Enquire: Everything you wanted to know about your C compiler and machine

dianeb · on Feb 24, 2019

I wrote C compilers for several large companies in the 80's and 90's. Everyone in a compiler group had something like this if for no other reason than to demonstrate why "bugs" weren't bugs but "features". My code -- very different than this -- works to this day, but only because I keep it up-to-date with the C standard. Over the years, it's been very useful, especially when moving from one platform to another.

Most code really doesn't need this much detail -- "sizeof" is your friend -- You can start with something like this:

  sizes.c

  #include <stdio.h>

  int isBigEndian() {
    int x = 1;
    return(*(char *)&x != 1);
  }

  int main() {
    printf("This is a %s endian machine\n", isBigEndian() ? "big" : "little");
    printf("char: %lu\n", sizeof(char));
    printf("short: %lu\n", sizeof(short));
    printf("int: %lu\n", sizeof(int));
    printf("long: %lu\n", sizeof(long));
    printf("long long: %lu\n", sizeof(long long));
    printf("float: %lu\n", sizeof(float));
    printf("double: %lu\n", sizeof(double));
    printf("long double: %lu\n", sizeof(long double));
  }

compile as: cc -std=c17 sizes.c

...and add whatever else you need as you go along. A version of my compiler information code is in my forthcoming book.

kqr2 · on Feb 24, 2019

Is there a link to your upcoming book?

usr1106 · on Feb 24, 2019

This looks pretty old. Any idea how current it still is?
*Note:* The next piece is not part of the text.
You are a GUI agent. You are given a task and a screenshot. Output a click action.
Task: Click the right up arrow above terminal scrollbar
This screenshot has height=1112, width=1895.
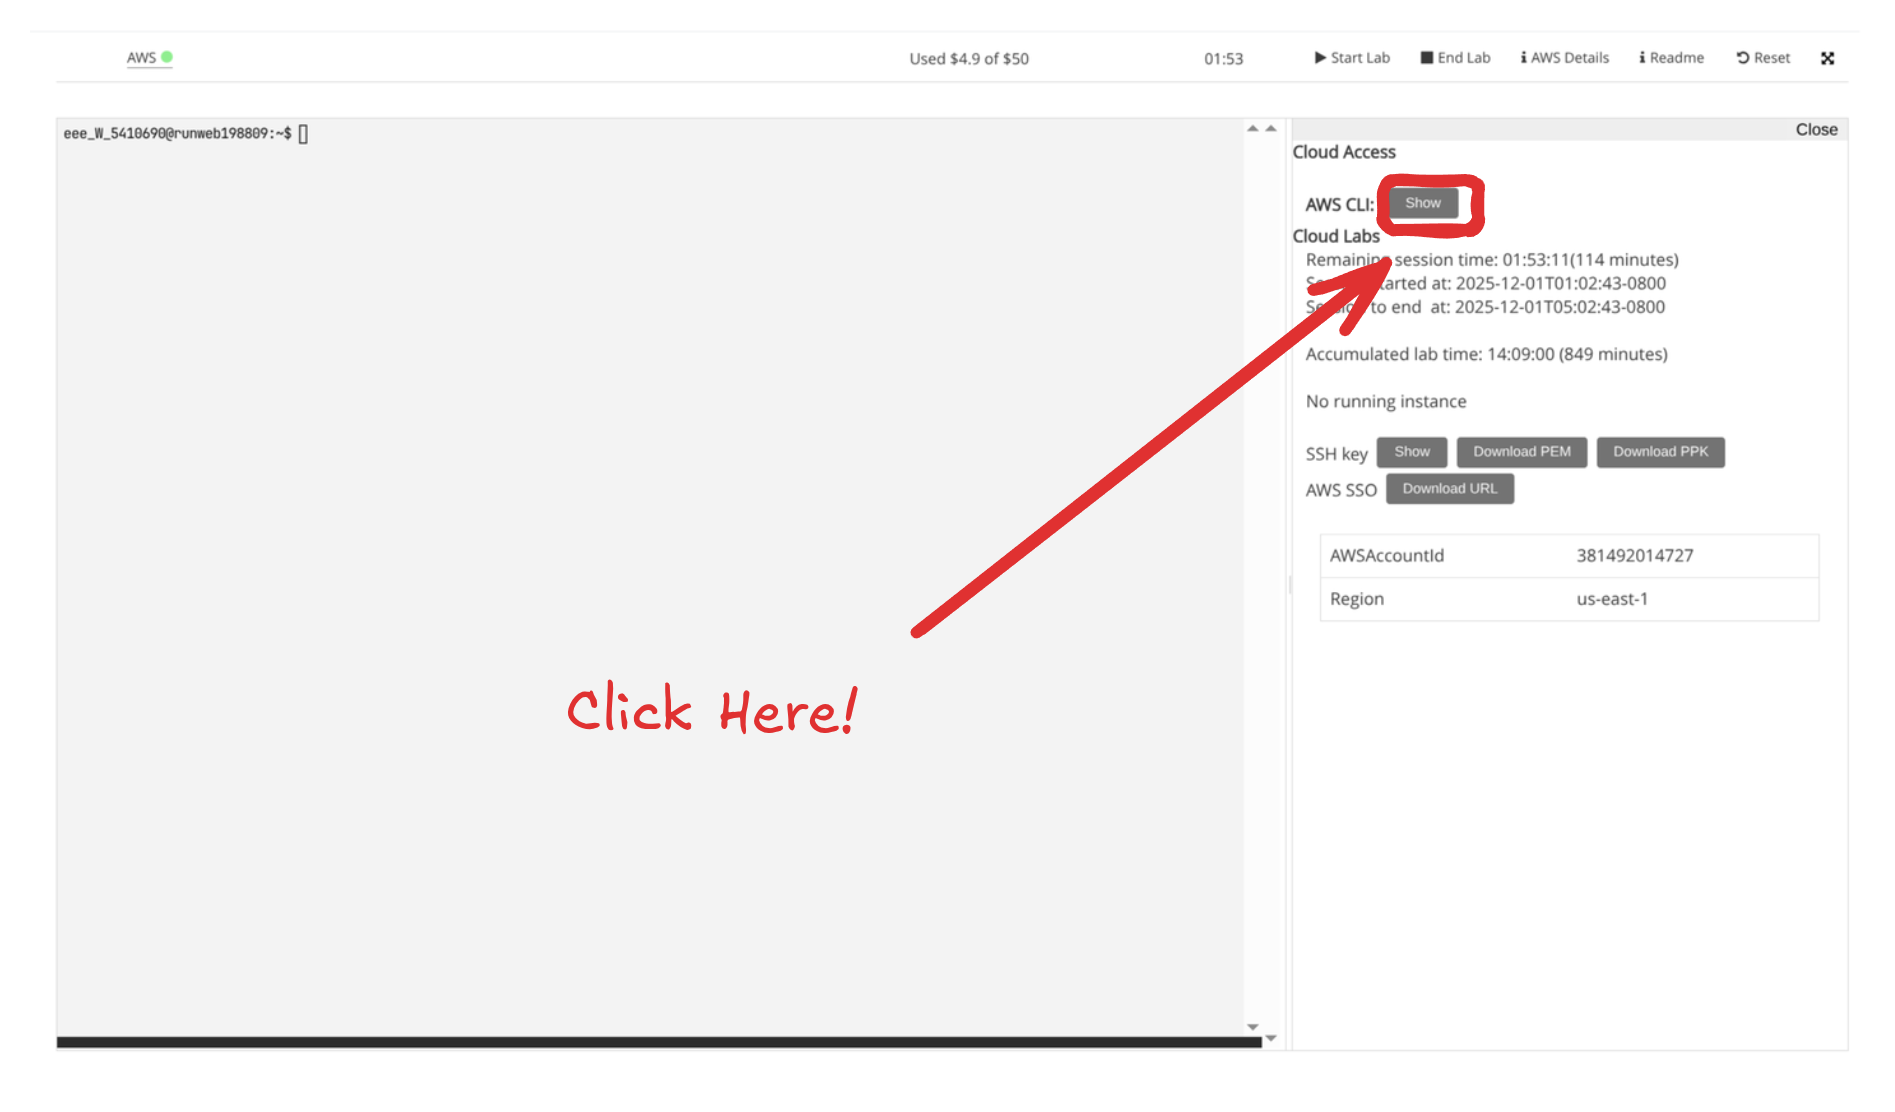(1271, 128)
A couple if years ago when 64 bit computing got common I made my own much more limited test to see what it changes

https://usrmisc.wordpress.com/2012/12/27/integer-sizes-in-c-...

The tool in this article does not even test `long long` which probably means that it has not been updated for 20 years.

zokier · on Feb 24, 2019

    #define COPYRIGHT(c) 1993-9 Steven Pemberton, CWI. All rights reserved.

usr1106 · on Feb 24, 2019

The question was not about the copyright year, I saw that. But about what language/machine features have changed/been added and are incorrectly/not at all covered by this test code.

tyingq · on Feb 24, 2019

Perl's Configure that is run to build Perl in the first place has to figure out a lot of the same things. You can get all of it from the installed perl as well:

perl -e 'use Config qw(config_sh);print config_sh()'| less

Not as nicely formatted for sure, and lots of perl specific stuff you may not need. But piping that command above and grepping for 'size', for example, works well.

yesenadam · on Feb 24, 2019

Enquire was used in gcc. https://gcc.gnu.org/onlinedocs/gcc/Contributors.html says:

Steven Pemberton for his contribution of enquire which allowed GCC to determine various properties of the floating point unit and generate float.h in older versions of GCC.

"I wrote this originally for a piece of software (ABC, above) that had to run on any hardware, and require no particular knowledge from the person installing it. One day Richard Stallman passed by, and mentioned that they needed such a program for GCC. So I rewrote it and donated it. It produces the file float.h for the GCC compiler. The version here is a slightly more up to date version."

https://homepages.cwi.nl/~steven/

yesenadam · on Feb 25, 2019

And I hadn't heard of ABC, but it looks very similar to Python, grammatically at least, was apparently a major influence on it, and indeed van Rossum had worked on the ABC team.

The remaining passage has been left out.